A investigação da Polícia Civil concluiu que o homem morto a tiros em Chapecó no dia 29 de maio foi perseguido por cerca de uma hora antes do crime. A vítima, Clair dos Santos, de 42 anos, foi atingida por disparos efetuados por um empresário que, segundo os investigadores, suspeitava que ele tivesse furtado um perfume e um desodorante de uma farmácia no bairro Santo Antônio.
De acordo com o inquérito, a suspeita de furto nunca foi confirmada pelas autoridades. Mesmo assim, o empresário teria saído à procura de Clair utilizando um veículo Peugeot. Durante a perseguição, ele teria tentado atropelar a vítima em diferentes momentos, chegando a subir na calçada e danificar o próprio carro. Ainda conforme a Polícia Civil, mesmo após um dos pneus do veículo furar, o suspeito continuou a perseguição.
A ação terminou em uma área de campo utilizada pela Universidade do Estado de Santa Catarina (Udesc). Conforme a investigação, Clair tentou escapar correndo, mas foi alcançado pelo empresário. No local, o suspeito desceu do carro e efetuou quatro disparos. Dois tiros atingiram a vítima pelas costas.
Uma testemunha relatou à Polícia Civil que presenciou toda a ocorrência. Segundo o depoimento, após atirar, o autor teria pedido para não ser denunciado e afirmado que havia matado “um ladrão”.
O laudo pericial apontou que Clair morreu em decorrência de choque hipovolêmico intenso provocado pelos ferimentos. Os disparos atingiram órgãos vitais, incluindo o coração. Conforme a perícia, os projéteis entraram pelas costas e saíram pela região do tórax. Os peritos também constataram que os ferimentos apresentavam ângulo semelhante e estavam muito próximos entre si, o que, para os investigadores, reforça a hipótese de disparos realizados a curta distância.

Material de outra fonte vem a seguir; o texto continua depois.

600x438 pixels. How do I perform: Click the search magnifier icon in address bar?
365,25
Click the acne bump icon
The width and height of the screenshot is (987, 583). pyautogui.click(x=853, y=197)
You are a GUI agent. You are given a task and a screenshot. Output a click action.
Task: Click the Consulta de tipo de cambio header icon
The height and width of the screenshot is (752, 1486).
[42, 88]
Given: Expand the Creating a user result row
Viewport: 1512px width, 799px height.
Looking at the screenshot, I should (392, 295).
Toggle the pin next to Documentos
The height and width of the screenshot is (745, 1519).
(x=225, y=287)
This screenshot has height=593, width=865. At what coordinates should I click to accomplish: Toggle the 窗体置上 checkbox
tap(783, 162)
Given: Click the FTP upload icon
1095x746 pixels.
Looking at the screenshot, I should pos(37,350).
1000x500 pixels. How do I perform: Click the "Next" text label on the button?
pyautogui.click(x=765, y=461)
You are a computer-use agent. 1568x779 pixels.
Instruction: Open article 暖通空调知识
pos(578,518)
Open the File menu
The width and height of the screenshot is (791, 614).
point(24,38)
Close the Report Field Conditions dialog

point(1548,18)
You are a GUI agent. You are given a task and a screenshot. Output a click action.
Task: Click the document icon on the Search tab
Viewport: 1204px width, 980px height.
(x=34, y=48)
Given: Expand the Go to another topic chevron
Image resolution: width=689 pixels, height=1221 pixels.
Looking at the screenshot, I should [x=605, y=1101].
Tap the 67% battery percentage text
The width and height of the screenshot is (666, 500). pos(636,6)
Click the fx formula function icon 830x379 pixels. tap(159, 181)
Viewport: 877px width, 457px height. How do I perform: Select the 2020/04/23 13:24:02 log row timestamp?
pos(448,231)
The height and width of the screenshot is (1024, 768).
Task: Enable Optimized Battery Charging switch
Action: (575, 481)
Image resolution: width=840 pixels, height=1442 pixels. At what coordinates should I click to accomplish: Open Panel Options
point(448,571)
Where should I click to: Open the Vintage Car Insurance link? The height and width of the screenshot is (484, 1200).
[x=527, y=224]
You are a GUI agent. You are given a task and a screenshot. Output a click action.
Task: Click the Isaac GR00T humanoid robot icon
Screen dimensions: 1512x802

Em depoimento, o empresário afirmou que procurava o homem que acreditava ser responsável pelo suposto furto. Segundo ele, a intenção era localizar o suspeito e levá-lo até a delegacia. A Polícia Civil destacou, no entanto, que nenhuma força de segurança foi acionada durante toda a ocorrência.
A proprietária da farmácia também foi ouvida. Ela informou que não pretendia registrar boletim de ocorrência devido ao baixo valor dos objetos levados. O caso só passou a ser formalmente investigado após a polícia tomar conhecimento dos fatos.
Ao concluir o inquérito, a Polícia Civil descartou a hipótese de legítima defesa. Para os investigadores, as provas reunidas apontam para uma execução motivada por uma suspeita não confirmada de furto, sem qualquer justificativa legal para a ação.
Durante as diligências, o empresário entregou aos policiais o revólver calibre 38 utilizado no crime. A arma estava sem registro e, segundo a investigação, era mantida irregularmente havia vários anos.
O suspeito foi indiciado por homicídio qualificado e posse irregular de arma de fogo. Após ser interrogado, ele foi encaminhado ao complexo prisional, onde permanece à disposição da Justiça enquanto aguarda a conclusão formal do procedimento e eventual análise sobre a conversão da prisão em preventiva.
Em nota, a defesa afirmou que o caso deve ser analisado dentro de um contexto mais amplo e que circunstâncias anteriores ao crime serão apresentadas ao longo do processo. Os advogados destacaram que o empresário não possui antecedentes criminais, é conhecido na comunidade, pai de família e trabalhador. A defesa também alegou que a família vivia há meses uma situação de insegurança e temor, afirmando confiar no trabalho das autoridades para o esclarecimento dos fatos durante a tramitação judicial.